Sont des biens immobiliers toutes sortes de propriétés qui ne peuvent être déplacés. Citons entre autres le local d’habitation, le bâtiment à usage commercial ou professionnel, le parking, le terrain, etc. L’impôt foncier s’applique au propriétaire et à l’usufruitier. Il est différent de la taxe d’habitation qui s’applique aux personnes occupant un logement (propriétaires, locataires, logées à titre gratuit). Le montant de l’impôt prélevé se fait en fonction de la valeur imposable de la propriété concernée.

Les impôts locaux sont des contributions perçues au profit des collectivités territoriales comme les communes, les départements ou les régions. Ces impôts ne sont donc pas prélevés par l’État par la collectivité concernée et vont alimenter le budget cette dernière.

Les impôts locaux sont constitués par la taxe foncière, la taxe d’habitation ainsi que la taxe professionnelle et la cotisation sur la valeur ajoutée (pour les entreprises). Les impôts destinés à la réalisation de certains services publics locaux entre également dans la catégorie d’impôts locaux, il s’agit notamment de la taxe d’équipement, de la taxe de balayage et de la taxe d’enlèvement des ordures ménagères.

L’indemnité d’éviction est instaurée pour protéger un commerçant titulaire d’un bail commercial. C’est la somme d’argent qu’il doit recevoir du bailleur pour compenser le non renouvellement de son contrat.

Le commerçant bénéficie de ce qu’on appelle le « le droit au renouvellement du bail commercial ». C’est un droit d’ordre public non susceptible de clause contraire. Si le bailleur ne renouvelle pas le bail et qu’il ne dispose pas de motif légitime, il doit payer l’indemnité d’éviction. Son montant doit être égal au préjudice subi par du locataire à cause du refus de renouvellement de son bail. La valeur marchande du fonds de commerce, les frais de mutations, les frais de déménagement et de réinstallation entrent en ligne de compte pour évaluer la compensation financière.

L’indemnité d’immobilisation sert à compenser le vendeur qui a fait une promesse de vente quand la vente ne se réalise pas. Dans le cadre d’une promesse de vente, le vendeur s’engage pendant un certain délai à vendre le bien à un acquéreur désigné.
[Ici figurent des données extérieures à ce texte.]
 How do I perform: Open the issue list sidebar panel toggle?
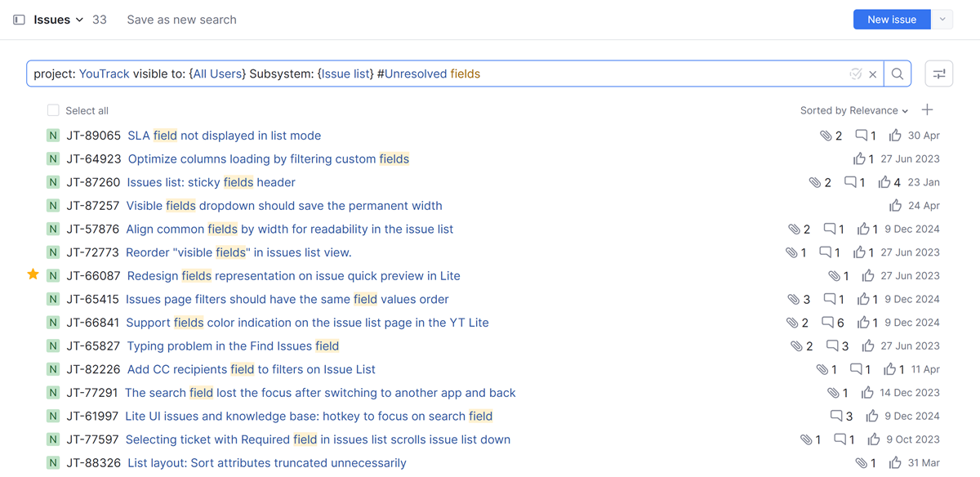[18, 19]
Ce qui fait que pendant cette période, le vendeur est dans l’impossibilité de vendre le bien à d’autres personnes même si des acquéreurs autre que le bénéficiaire de la promesse ont manifesté leur intérêt.
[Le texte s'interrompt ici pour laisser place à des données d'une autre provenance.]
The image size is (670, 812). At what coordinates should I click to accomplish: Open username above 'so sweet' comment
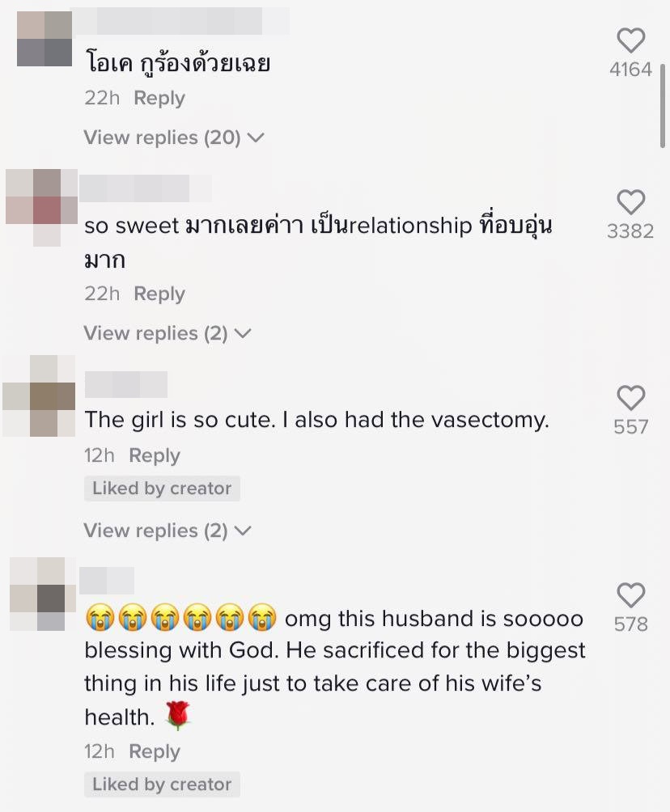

Cette somme est versée par l’acquéreur au notaire. Si la vente se réalise, elle est déduite du prix total à payer. Si la vente ne se réalise pas pour cause de non réalisation des conditions suspensives (obtention de prêt, préemption de la commune) ou quand l’acquéreur exerce son droit de rétractation, l’acheteur récupère l’indemnité. Quand l’acheteur décide de ne plus acheter alors sans être protégé par les conditions suspensives et qu’il manifeste son désistement une fois que le délai de rétractation est expiré, le vendeur empoche l’indemnité d’immobilisation.